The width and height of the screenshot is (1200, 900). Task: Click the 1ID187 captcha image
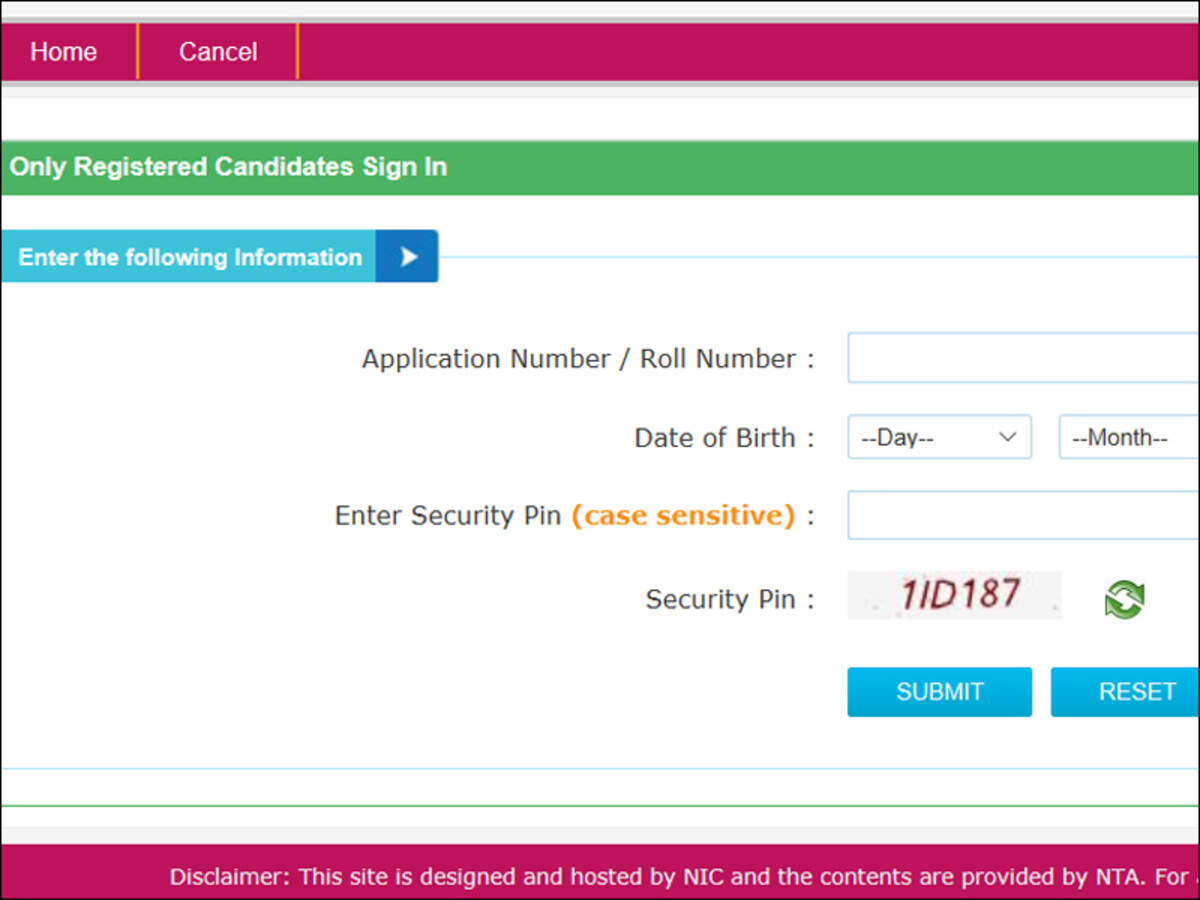click(954, 595)
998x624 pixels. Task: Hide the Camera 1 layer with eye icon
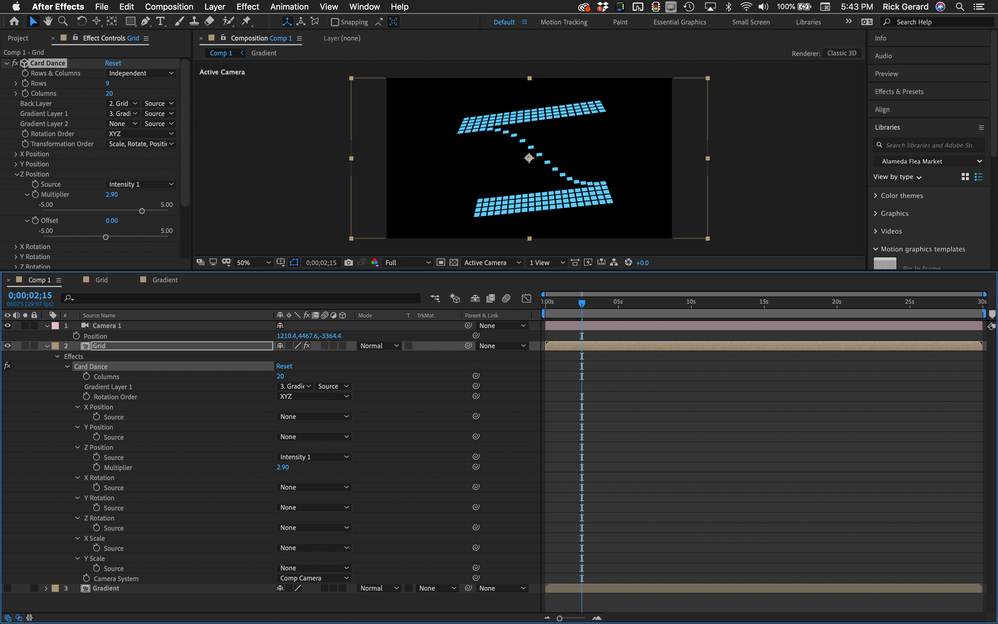(x=8, y=325)
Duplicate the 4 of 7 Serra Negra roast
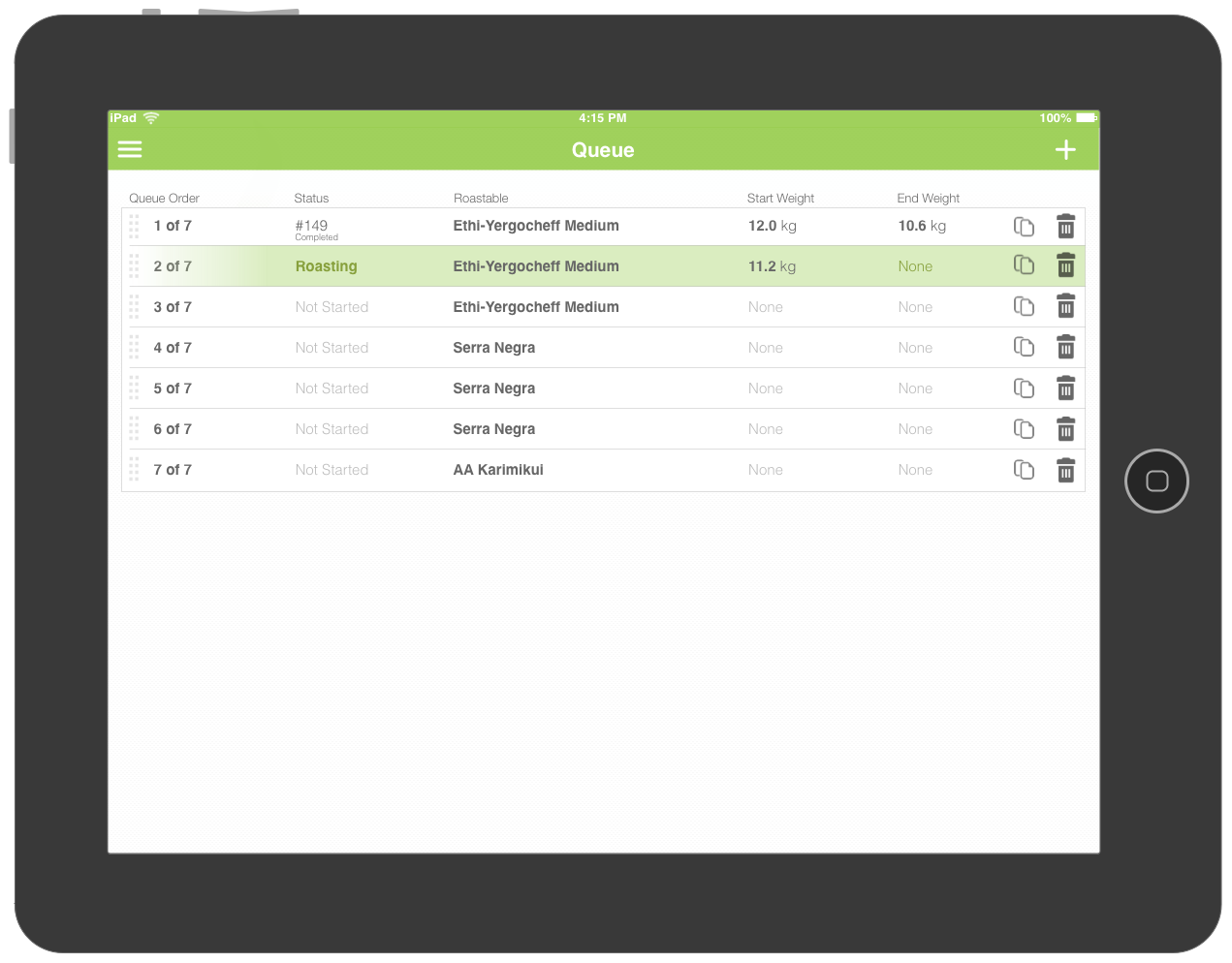This screenshot has width=1232, height=963. tap(1024, 347)
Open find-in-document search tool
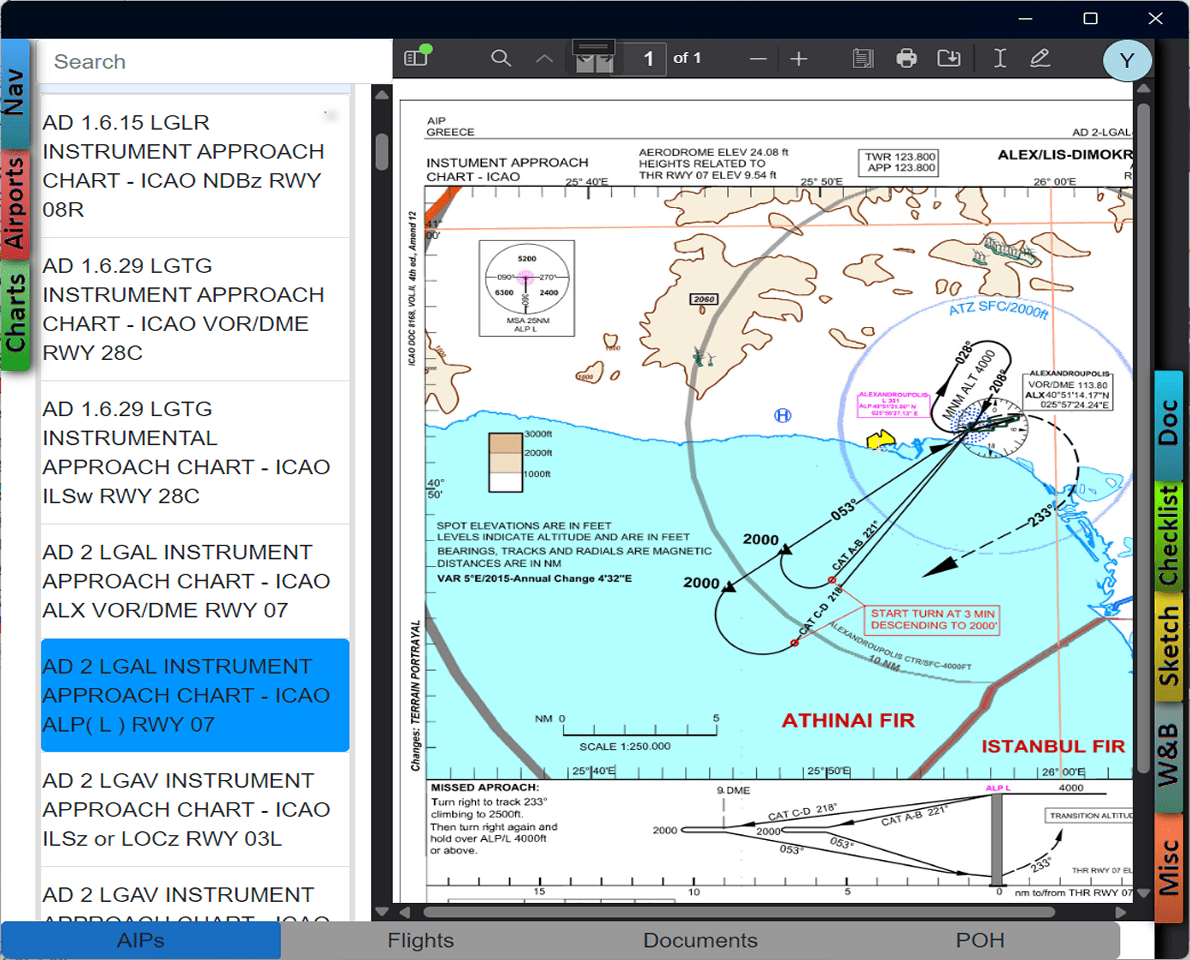 (501, 59)
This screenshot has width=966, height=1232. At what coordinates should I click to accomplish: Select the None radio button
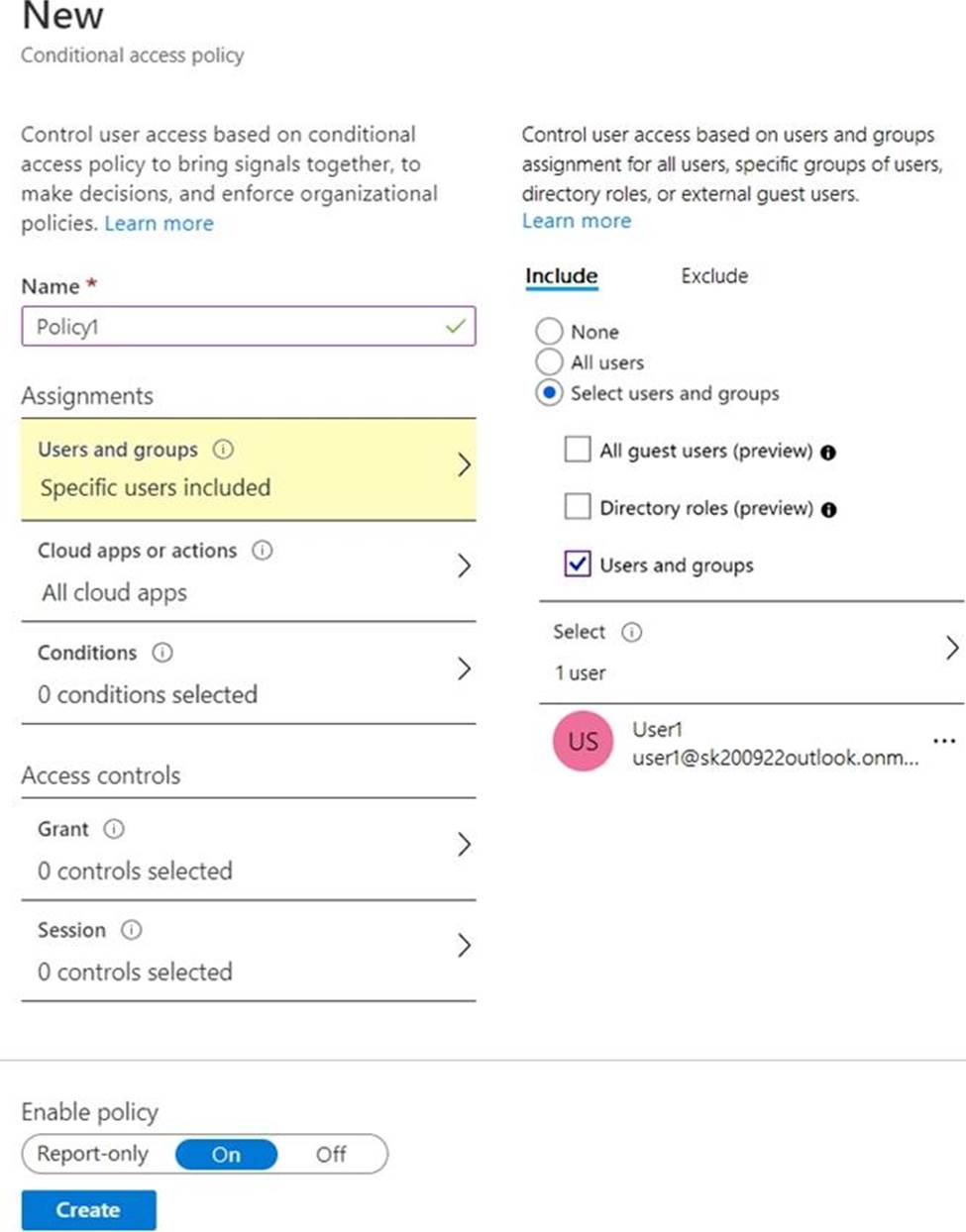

******************************

▸ PROBLEM TO SOLVE
Keep the pictures out of your copy. Copy only the lines from the line that holds "998x624 pixels. Task: Hide" through the last line of the listing above, both included.

▸ RESULT OF THE EXERCISE
998x624 pixels. Task: Hide the Camera 1 layer with eye icon
(x=8, y=325)
Duplicate the 4 of 7 Serra Negra roast
This screenshot has width=1232, height=963. tap(1024, 347)
Open find-in-document search tool
 (501, 59)
This screenshot has width=966, height=1232. At what coordinates should I click to accomplish: Select the None radio button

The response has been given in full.